-- BRIEF --
Rewrite the records below as a numbered list, leaving out every blank line.

-- GIVEN ENTRIES --
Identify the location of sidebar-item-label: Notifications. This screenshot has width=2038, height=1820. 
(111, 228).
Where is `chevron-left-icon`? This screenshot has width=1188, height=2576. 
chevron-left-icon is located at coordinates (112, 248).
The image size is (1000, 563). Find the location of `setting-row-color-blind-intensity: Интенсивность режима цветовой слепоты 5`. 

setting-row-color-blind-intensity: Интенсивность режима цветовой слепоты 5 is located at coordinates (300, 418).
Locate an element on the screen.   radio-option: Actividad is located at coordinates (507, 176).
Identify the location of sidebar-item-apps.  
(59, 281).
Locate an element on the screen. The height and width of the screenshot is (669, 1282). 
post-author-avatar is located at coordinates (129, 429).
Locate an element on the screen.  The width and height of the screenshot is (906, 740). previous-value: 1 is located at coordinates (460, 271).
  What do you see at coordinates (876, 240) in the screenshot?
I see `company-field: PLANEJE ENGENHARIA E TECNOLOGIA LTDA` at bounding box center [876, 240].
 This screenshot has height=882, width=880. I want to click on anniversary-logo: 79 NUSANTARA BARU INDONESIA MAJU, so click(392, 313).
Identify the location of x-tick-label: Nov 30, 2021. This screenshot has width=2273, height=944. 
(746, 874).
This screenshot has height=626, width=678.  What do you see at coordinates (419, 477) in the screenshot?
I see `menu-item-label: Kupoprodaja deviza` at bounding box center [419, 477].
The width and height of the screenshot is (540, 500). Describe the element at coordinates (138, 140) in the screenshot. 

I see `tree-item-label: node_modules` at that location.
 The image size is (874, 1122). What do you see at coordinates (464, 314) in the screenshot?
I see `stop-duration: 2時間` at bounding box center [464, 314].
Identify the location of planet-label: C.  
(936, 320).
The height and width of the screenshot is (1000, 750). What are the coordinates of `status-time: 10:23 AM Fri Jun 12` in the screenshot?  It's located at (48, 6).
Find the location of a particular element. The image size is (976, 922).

-- ANSWER SECTION --
1. Identify the location of sidebar-item-label: Notifications. This screenshot has width=2038, height=1820. 
2. (111, 228).
3. Where is `chevron-left-icon`? This screenshot has width=1188, height=2576. 
4. chevron-left-icon is located at coordinates (112, 248).
5. The image size is (1000, 563). Find the location of `setting-row-color-blind-intensity: Интенсивность режима цветовой слепоты 5`. 
6. setting-row-color-blind-intensity: Интенсивность режима цветовой слепоты 5 is located at coordinates (300, 418).
7. Locate an element on the screen.   radio-option: Actividad is located at coordinates (507, 176).
8. Identify the location of sidebar-item-apps.  
9. (59, 281).
10. Locate an element on the screen. The height and width of the screenshot is (669, 1282). 
11. post-author-avatar is located at coordinates (129, 429).
12. Locate an element on the screen.  The width and height of the screenshot is (906, 740). previous-value: 1 is located at coordinates (460, 271).
13.   What do you see at coordinates (876, 240) in the screenshot?
14. I see `company-field: PLANEJE ENGENHARIA E TECNOLOGIA LTDA` at bounding box center [876, 240].
15.  This screenshot has height=882, width=880. I want to click on anniversary-logo: 79 NUSANTARA BARU INDONESIA MAJU, so click(392, 313).
16. Identify the location of x-tick-label: Nov 30, 2021. This screenshot has width=2273, height=944. 
17. (746, 874).
18. This screenshot has height=626, width=678.  What do you see at coordinates (419, 477) in the screenshot?
19. I see `menu-item-label: Kupoprodaja deviza` at bounding box center [419, 477].
20. The width and height of the screenshot is (540, 500). Describe the element at coordinates (138, 140) in the screenshot. 
21. I see `tree-item-label: node_modules` at that location.
22.  The image size is (874, 1122). What do you see at coordinates (464, 314) in the screenshot?
23. I see `stop-duration: 2時間` at bounding box center [464, 314].
24. Identify the location of planet-label: C.  
25. (936, 320).
26. The height and width of the screenshot is (1000, 750). What are the coordinates of `status-time: 10:23 AM Fri Jun 12` in the screenshot?  It's located at (48, 6).
27. Find the location of a particular element. The image size is (976, 922).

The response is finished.